### THE TASK
Copy out the lines of the records below, and only those lines, from the one with "This screenshot has width=868, height=469." through the one with "Click the Number", exactly as they appear.
(RECORDS TO USE Opens)
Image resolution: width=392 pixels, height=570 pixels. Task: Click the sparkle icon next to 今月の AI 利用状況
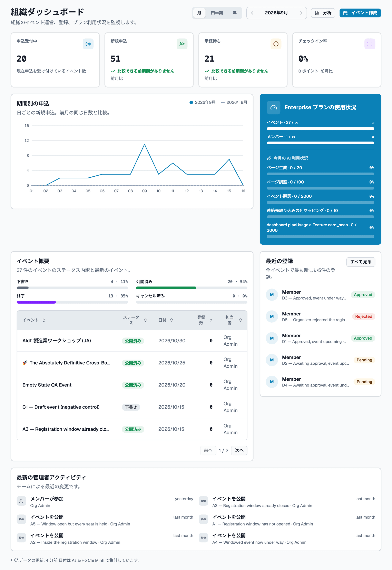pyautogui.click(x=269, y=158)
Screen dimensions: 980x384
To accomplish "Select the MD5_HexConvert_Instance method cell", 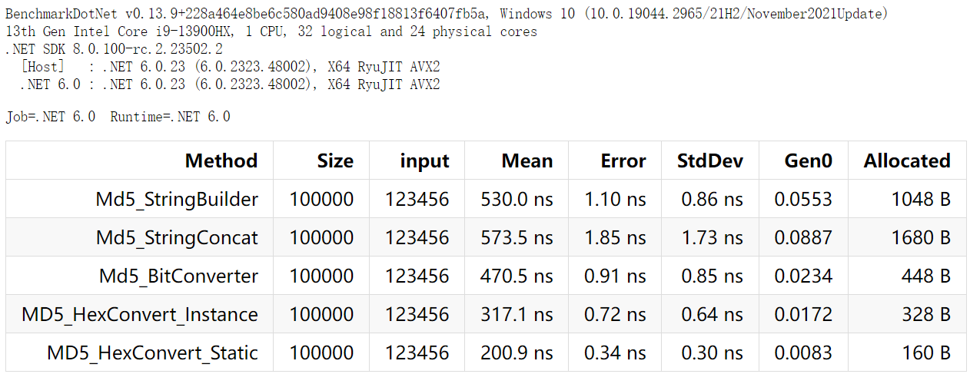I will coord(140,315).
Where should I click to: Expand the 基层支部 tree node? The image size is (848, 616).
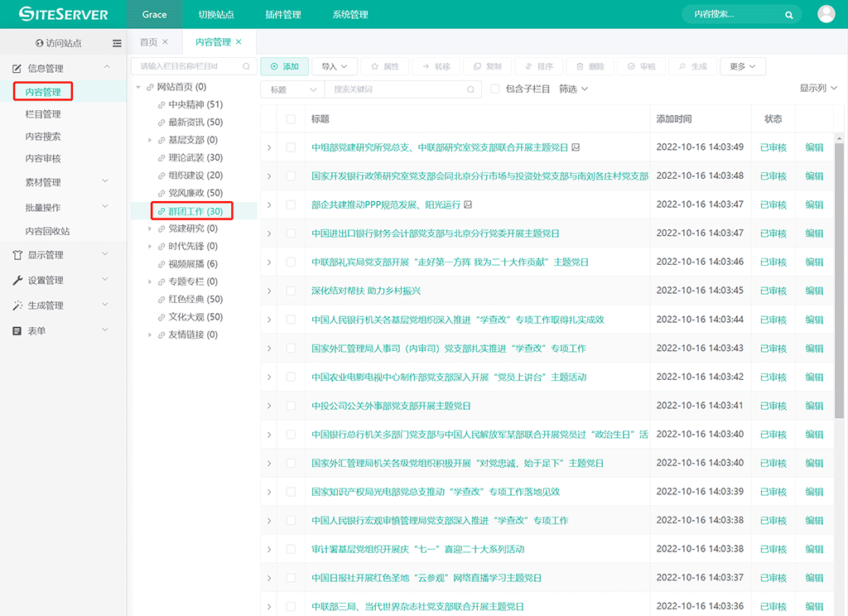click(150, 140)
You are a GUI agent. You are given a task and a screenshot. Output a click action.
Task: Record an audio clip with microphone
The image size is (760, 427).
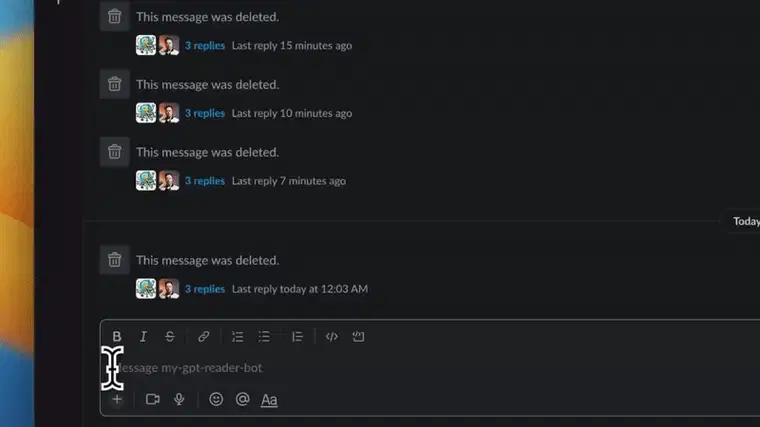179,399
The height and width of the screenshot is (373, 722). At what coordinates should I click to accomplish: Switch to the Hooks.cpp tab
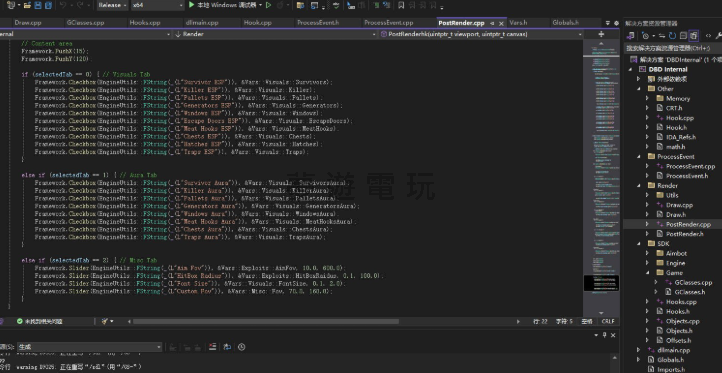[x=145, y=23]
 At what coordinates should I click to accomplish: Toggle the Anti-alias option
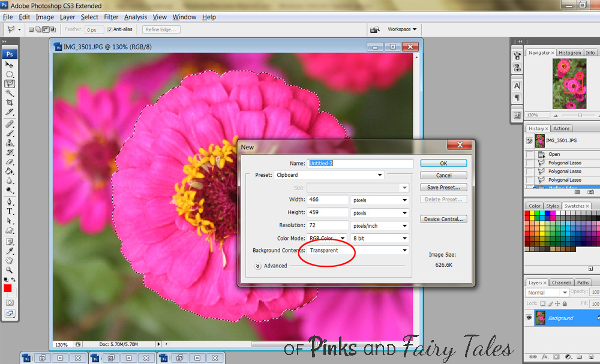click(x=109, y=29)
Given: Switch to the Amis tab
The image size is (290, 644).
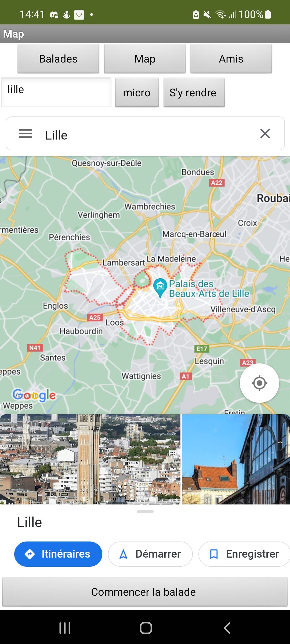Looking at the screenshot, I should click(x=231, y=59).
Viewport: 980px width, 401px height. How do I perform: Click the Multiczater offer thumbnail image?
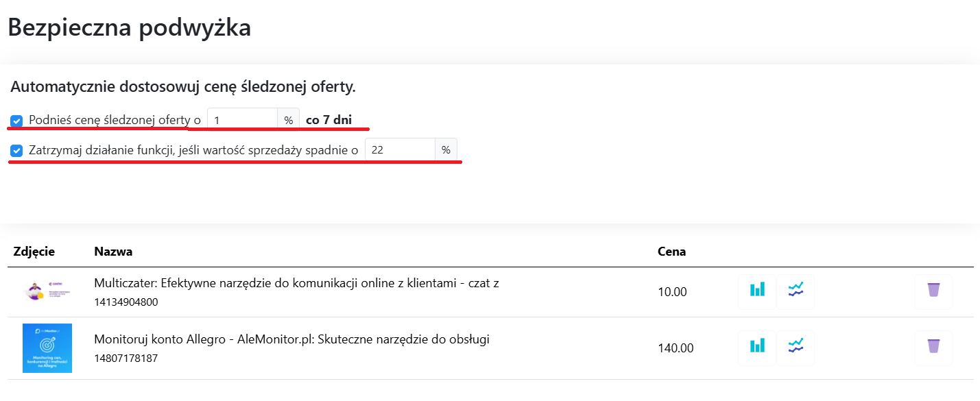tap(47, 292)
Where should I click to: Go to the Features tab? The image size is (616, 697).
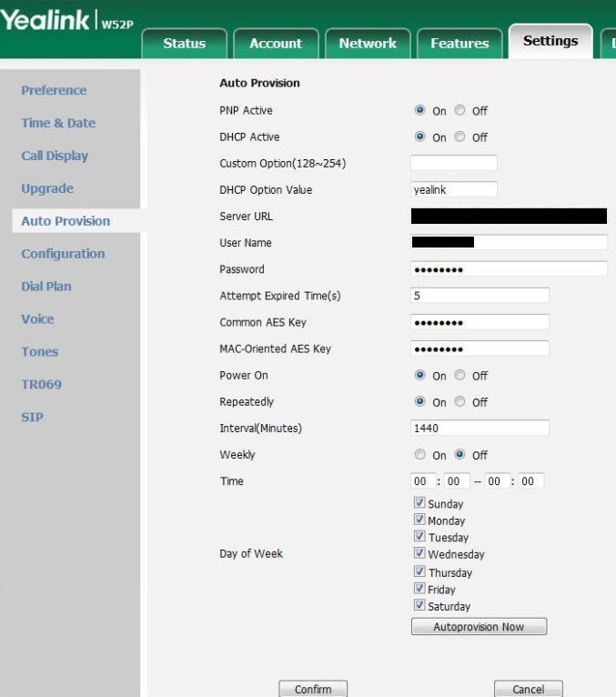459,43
(RECORDS TO USE Closes)
(RECORDS TO USE Opens)
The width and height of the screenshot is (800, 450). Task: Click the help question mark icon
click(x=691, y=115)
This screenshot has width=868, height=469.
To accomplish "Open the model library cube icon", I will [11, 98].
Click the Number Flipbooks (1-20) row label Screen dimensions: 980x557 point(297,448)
(RECORDS TO USE Closes)
### OUTPUT FOR THIS TASK
This screenshot has width=868, height=469.
To accomplish "Open the model library cube icon", I will [11, 98].
Click the Number Flipbooks (1-20) row label Screen dimensions: 980x557 point(297,448)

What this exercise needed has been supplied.